Ansonsten ist das Martin-Luther-King-Musical ein handwerklich gut gemachtes Stück. Autor Ron Williams verwebt die Lebensgeschichte des schwarzen Bürgerrechtlers packend zu einem spannend erzählten „Biographical”. Martin Luther King erzählt aus seinem Leben, einzelne Begebenheiten, wie beispielsweise Kings Hochzeit, die Geburtsstunde der Bürgerrechtsbewegung und seine Predigten vor seinen Anhängern werden szenisch ausführlich dargestellt. Die Titelfigur dominiert zu Recht die gesamte Show, Kings Gegenspieler, FBI-Chef Hoover und der Ku-Klux-Klan, treten eher beiläufig in Erscheinung und verlieren deshalb einiges an Bedrohlichkeit – vielleicht hätte eine stärkere musikalische Charakterisierung dieser Figuren etwas mehr Atmosphäre erzeugen können. Komponist Williams und seinem Tross an Co-Komponisten (Ernst F. Wahl, Michael Ruff, Hans-Peter Krohn, Lionel Wharton; Arrangements: Johnny Bertl) ist mit “Ich bin Hoover” und einer instrumental dargebotenen Country-Nummer mit Mundharmonika-Geduldel, zu der Kapuzen-Männer durchs Kirchenschiff huschen, nichts wirklich Originelles eingefallen. Eine Klasse für sich sind hingegen die Gospelsongs, von denen vor allem Kings “There Must Be A Reason” und der Ensemble-Showstopper “I Have A Dream” Ohrwurm-Potenzial haben. Dass die Musik nicht live gespielt wird, sondern aus der Konserve kommt (musikalische Leitung: Lionel Wharton) stört nicht.

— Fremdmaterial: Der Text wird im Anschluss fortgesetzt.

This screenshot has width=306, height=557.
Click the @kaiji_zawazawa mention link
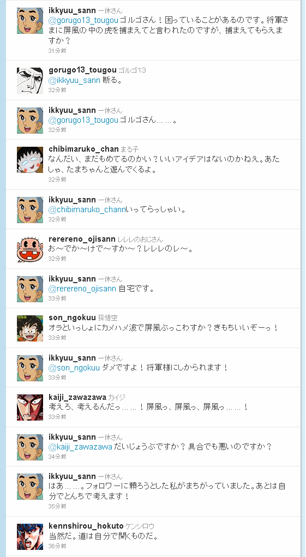coord(80,446)
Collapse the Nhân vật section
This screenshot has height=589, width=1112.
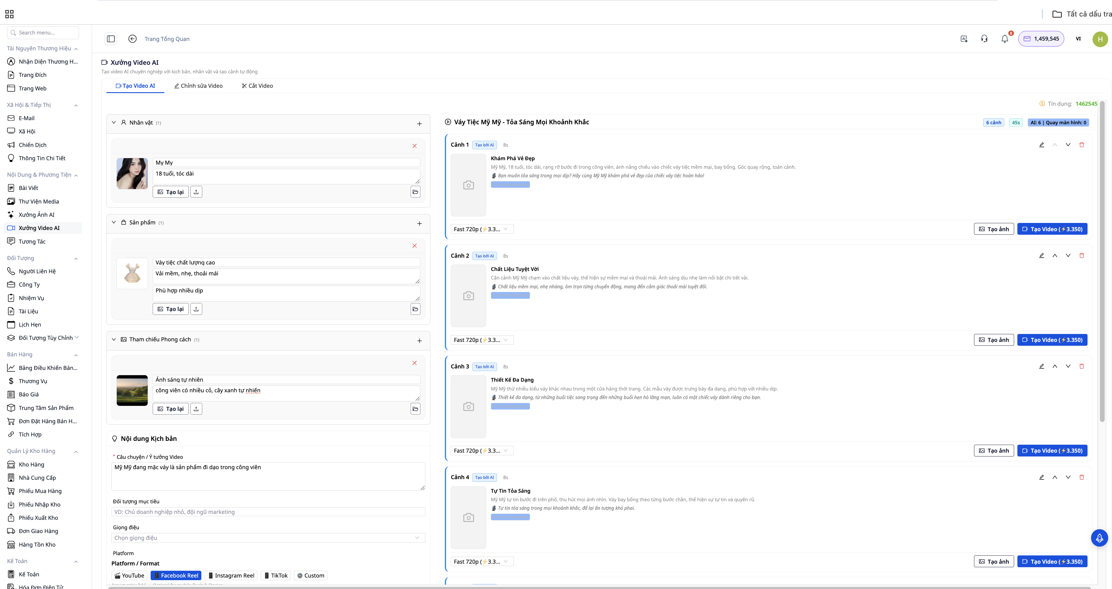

Richtig lebendig wird Kings Musical-Biographie allerdings durch Ron Williams in der Titelrolle. Seine würdevolle und bis in die Haarspitzen stimmige Interpretation des farbigen Bürgerrechtlers bewegt und reißt mit. Auch stimmlich ist der Entertainer mit dem vollem Bariton seiner Rolle voll und ganz gewachsen. Seine Leistung wird in der besuchten Premiere in der Berliner Kaiser-Wilhelm-Gedächtniskirche vom Publikum zu Recht gefeiert. Gänsehaut ruft Doborah Woodson als Church Lady hervor. Mit ihrer atemberaubenden, scheinbar mühelos alle Höhen und Tiefen erklimmenden Soul-Stimme liefert sie nicht nur bei ihrem großen Solo “My Prayer” eine Glanzleistung ab. Während sich Colin Rich mit einem leider viel zu kurzen Rap (“We Are Proud, We Are Black”) als Malcom X profiliert, enttäuscht Dirk Michaelis (J. Edgar Hoover) in der unausgegoren wirkenden Rolle des Fieslings. Mit seinem einzigen Song, den der Darsteller mehr schreit als singt, scheint Michaelis überfordert zu sein. Günther Kaufmann (Kings Vertrauter Ralph Abernathy) schleicht als lahmer Stichwortgeber über die Bühne, Amber Schoop (Kings Ehefrau Coretta) überzeugt hingegen mit sicher geführtem Sopran in der Hochzeitsszene.
“Martin Luther King – The King of Love” passt dank der vielen religiös angehauchten Szenen und der gospellastigen Partitur perfekt in den für ein Musical eher ungewöhnlichen Kirchenraum. Gleichzeitig ist dies auch das große Manko der Show: Die Inszenierung berücksichtigt leider nicht die besonderen räumlichen Gegebenheiten – das trübt die Sicht und den Gesamteindruck.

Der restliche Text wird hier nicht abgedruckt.